_WHAT TO PRODUCE_:
Find the line containing "с Политикой конфиденциальности (341, 2553)" in the records below. Copy exactly that line and each one after it, ending at the line containing "support@m-i-f.ru (41, 2455)", and nothing more.

##### RECORDED DATA

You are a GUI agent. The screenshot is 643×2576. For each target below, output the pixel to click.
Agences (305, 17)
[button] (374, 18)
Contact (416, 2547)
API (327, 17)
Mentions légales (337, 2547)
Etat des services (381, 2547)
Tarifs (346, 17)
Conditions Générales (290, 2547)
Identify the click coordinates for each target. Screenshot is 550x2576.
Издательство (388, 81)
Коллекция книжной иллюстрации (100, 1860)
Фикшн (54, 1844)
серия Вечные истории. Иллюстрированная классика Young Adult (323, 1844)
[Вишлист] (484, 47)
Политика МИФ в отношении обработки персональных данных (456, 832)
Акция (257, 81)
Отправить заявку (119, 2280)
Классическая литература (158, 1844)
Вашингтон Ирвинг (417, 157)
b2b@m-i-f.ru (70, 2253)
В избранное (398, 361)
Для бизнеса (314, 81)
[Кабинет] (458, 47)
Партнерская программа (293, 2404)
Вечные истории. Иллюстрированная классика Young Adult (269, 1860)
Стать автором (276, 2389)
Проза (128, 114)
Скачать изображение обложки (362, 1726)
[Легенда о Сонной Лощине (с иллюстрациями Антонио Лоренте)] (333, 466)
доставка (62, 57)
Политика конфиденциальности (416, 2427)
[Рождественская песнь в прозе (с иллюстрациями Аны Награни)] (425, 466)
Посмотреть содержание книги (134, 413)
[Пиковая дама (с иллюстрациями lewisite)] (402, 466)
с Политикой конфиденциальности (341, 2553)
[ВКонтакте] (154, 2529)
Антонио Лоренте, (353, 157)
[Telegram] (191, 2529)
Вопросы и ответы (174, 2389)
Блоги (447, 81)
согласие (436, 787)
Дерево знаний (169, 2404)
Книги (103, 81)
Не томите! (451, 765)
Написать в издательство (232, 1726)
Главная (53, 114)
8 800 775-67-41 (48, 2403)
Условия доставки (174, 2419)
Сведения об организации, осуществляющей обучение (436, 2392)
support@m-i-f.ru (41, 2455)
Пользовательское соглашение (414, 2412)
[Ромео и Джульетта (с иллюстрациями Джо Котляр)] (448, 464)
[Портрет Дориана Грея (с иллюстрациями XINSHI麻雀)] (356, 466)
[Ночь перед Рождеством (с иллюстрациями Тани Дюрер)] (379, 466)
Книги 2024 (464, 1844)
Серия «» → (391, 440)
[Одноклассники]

##########

_ANSWER SECTION_:
с Политикой конфиденциальности (341, 2553)
[ВКонтакте] (154, 2529)
Антонио Лоренте, (353, 157)
[Telegram] (191, 2529)
Вопросы и ответы (174, 2389)
Блоги (447, 81)
согласие (436, 787)
Дерево знаний (169, 2404)
Книги (103, 81)
Не томите! (451, 765)
Написать в издательство (232, 1726)
Главная (53, 114)
8 800 775-67-41 (48, 2403)
Условия доставки (174, 2419)
Сведения об организации, осуществляющей обучение (436, 2392)
support@m-i-f.ru (41, 2455)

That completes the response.